Lonmin hopes to succeed where Impala failed by mechanising the mine and injecting enough capital to make it work. Southern Platinum struggled to properly capitalise the mine.

Meanwhile, Mills’ optimism about Southern Platinum is beginning to gain some traction among analysts.

“It [Southern Platinum] is a great deal for Lonmin,” said Mark Smith, an analyst for RBC Capital Markets, the stockbroker that helped advise Southern Platinum on the transaction. Lonmin spent $15m cancelling a toll-refining treatment agreement between Impala Platinum and Southern Platinum. “We believe this agreement was worth $20m just for just the first phase expansion,” Smith said.

“The acquisition of Southern Platinum should enable the business to significantly increase the scale of its business,” said John Meyer, an analyst for Numis Securities. “It set the business on a new path of production and earnings growth over the next five years,” he said.

Steve Shepherd, an analyst for JP Morgan, said the acquisition of Southern Platinum could potentially add value on condition certain synergies were unlocked. Assuming a total acquisition price of $273m, including Southern Platinum’s existing debt and the cancellation of the toll refining agreement, synergies of $190m would have to be unlocked.

“Superficially, the numbers look like Lonmin could be overpaying, but a number of underlying synergies could vindicate the price,” he said.

“We think the market got it wrong on what Lonmin could recoup from Southern Platinum,” said Smith.

There are risks to Southern Platinum, however.

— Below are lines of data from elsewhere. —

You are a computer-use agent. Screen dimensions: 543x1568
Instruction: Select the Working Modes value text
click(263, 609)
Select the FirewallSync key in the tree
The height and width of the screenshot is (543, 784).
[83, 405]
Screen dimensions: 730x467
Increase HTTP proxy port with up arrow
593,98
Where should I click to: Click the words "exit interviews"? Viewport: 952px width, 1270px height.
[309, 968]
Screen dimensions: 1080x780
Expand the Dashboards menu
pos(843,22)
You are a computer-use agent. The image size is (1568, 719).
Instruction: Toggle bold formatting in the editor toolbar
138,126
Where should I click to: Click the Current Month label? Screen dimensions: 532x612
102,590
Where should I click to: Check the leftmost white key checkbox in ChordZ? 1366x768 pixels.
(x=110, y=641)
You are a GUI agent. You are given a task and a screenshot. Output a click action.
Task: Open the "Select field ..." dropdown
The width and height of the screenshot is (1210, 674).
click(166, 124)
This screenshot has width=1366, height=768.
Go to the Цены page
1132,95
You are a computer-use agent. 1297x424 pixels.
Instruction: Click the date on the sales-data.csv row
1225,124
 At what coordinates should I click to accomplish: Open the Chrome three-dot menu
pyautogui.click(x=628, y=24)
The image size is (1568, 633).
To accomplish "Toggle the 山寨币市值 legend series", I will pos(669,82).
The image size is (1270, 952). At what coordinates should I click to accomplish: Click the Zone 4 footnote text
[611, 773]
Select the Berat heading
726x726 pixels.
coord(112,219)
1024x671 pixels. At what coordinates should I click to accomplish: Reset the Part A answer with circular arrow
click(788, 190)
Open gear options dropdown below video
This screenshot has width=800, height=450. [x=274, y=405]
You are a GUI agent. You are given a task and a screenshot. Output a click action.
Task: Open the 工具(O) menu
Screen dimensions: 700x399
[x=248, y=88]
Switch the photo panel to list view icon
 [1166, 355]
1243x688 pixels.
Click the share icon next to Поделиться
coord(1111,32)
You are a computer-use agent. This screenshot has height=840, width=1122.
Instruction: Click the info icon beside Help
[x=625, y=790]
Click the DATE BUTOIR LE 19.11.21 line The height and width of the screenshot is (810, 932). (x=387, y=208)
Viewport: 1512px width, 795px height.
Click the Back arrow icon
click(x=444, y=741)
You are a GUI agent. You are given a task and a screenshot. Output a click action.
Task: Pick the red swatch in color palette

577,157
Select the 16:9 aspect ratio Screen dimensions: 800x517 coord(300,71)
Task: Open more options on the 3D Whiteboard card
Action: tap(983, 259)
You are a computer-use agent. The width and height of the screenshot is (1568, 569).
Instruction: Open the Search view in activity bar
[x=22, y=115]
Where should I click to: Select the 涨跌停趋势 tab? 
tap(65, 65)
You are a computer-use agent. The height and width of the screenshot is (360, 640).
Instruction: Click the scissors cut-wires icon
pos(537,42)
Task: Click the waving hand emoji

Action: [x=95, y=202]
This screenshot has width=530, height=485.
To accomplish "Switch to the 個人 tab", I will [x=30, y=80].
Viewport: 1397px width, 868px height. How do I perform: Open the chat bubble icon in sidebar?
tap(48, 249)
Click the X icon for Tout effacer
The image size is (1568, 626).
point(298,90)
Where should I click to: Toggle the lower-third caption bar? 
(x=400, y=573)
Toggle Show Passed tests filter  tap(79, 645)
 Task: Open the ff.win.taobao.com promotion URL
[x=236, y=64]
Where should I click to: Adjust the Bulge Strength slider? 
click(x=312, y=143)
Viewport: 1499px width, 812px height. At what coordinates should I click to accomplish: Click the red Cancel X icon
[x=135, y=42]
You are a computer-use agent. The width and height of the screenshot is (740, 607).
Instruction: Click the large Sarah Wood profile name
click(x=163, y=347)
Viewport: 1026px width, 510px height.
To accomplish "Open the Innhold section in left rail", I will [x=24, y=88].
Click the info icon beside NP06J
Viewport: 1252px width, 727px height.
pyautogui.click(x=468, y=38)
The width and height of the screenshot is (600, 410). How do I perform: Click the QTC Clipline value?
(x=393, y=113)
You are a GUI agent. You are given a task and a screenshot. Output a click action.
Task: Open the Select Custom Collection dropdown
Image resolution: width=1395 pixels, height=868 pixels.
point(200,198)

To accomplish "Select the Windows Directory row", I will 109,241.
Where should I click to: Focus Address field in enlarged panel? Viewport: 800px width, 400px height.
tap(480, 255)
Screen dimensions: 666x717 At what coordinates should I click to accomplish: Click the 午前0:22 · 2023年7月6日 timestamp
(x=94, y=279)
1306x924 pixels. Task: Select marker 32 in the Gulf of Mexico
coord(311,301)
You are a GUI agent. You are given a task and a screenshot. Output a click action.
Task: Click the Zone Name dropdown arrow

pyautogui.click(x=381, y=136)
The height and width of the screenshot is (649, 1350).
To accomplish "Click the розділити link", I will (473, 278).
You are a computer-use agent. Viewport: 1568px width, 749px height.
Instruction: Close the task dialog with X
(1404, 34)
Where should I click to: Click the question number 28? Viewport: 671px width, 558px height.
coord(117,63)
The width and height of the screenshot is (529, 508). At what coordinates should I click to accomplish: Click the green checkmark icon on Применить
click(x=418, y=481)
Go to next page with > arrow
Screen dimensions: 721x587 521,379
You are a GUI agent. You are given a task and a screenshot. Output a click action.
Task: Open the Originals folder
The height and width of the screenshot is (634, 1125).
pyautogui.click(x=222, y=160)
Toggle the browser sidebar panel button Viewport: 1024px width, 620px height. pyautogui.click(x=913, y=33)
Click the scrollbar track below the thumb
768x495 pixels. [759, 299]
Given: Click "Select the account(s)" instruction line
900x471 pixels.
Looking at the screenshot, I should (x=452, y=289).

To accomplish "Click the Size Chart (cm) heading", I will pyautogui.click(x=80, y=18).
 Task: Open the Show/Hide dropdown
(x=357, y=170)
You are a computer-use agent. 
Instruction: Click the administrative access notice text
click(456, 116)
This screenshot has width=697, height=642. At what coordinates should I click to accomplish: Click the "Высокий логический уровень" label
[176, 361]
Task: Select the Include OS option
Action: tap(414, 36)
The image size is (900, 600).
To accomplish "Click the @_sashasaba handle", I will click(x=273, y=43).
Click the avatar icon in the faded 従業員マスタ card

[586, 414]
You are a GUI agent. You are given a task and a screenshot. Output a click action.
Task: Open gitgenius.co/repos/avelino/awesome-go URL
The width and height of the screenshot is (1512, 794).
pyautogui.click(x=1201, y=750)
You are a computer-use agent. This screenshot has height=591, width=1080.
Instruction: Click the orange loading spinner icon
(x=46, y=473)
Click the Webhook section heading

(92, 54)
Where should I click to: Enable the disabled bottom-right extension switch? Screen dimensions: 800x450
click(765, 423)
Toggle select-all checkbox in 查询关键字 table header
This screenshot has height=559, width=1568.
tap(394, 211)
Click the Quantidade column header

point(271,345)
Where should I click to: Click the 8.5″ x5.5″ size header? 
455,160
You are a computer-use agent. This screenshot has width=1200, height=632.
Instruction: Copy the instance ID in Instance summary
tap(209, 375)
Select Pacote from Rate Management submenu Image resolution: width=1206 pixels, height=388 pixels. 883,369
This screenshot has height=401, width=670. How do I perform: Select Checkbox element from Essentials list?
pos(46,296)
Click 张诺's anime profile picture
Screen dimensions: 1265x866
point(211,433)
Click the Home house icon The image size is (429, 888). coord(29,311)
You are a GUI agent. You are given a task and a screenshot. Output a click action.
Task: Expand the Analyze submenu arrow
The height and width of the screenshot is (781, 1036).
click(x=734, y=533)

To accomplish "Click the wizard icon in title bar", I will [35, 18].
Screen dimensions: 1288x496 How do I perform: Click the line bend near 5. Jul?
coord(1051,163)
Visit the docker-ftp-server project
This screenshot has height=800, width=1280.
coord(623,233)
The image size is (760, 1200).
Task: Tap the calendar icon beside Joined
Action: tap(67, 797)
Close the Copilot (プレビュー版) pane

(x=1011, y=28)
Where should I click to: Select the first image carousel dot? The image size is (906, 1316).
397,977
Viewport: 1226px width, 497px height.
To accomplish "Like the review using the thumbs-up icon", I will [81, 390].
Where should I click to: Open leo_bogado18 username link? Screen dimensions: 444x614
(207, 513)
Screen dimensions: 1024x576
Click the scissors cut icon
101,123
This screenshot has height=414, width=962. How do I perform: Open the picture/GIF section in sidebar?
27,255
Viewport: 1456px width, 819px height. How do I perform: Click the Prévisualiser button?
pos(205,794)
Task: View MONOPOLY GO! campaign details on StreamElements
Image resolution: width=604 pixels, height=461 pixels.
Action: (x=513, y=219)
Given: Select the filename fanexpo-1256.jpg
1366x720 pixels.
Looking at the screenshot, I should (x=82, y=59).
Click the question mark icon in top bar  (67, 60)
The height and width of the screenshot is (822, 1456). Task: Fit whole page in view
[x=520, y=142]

Most analysts agree that although the acquisition lifts Lonmin’s platinum reserve numbers by 20 million oz, the quality of the asset is below that of Lonmin’s existing mines. This valid observation is a reflection of Lonmin’s difficulty in finding outlets for growth. The to-ing and fro-ing on diversification is part of the same problem.

In fact, Mills has not fully dealt with Lonmin’s strategic direction. Value-adding opportunities would be pursued in the future, but the focus was on platinum, Mills said. Shepherd observed: “We remain concerned that the group could emerge a ‘bit part’ player among London-based diversified miners, which causes us to ponder the group’s rating”.

It also leaves the group open to potential hostile attack. Following the failure to capture WMC, Xstrata has been linked with Lonmin. If the group re-rates downwards, it would make hostile activity even more likely. Smith reckons Xstrata is generating enough cash flow to gobble up Lonmin in a single bite. Mills remains coy on the possibility, however: “Mick [Davis, Xstrata CEO] knows my number,” he said.

In the meantime, Lonmin has set itself cost reduction and conceded this week that it needed to rebuild confidence in its technical abilities following a smelter explosion in 2004. There are worries regarding the departure of senior management but Smith said the employment of Alistair Ross, formerly of Inco, was a coup. He had “pedigree” and understood mechanised mining, the preferred mining technique envisaged for Messina.

“It now looks like platinum is Lonmin’s commodity of choice. So if they’re going to do this, it will be done aggressively,” said Smith. Another $70m is being set aside for investment in Southern Platinum’s operations notwithstanding negative cash flow in the interim period.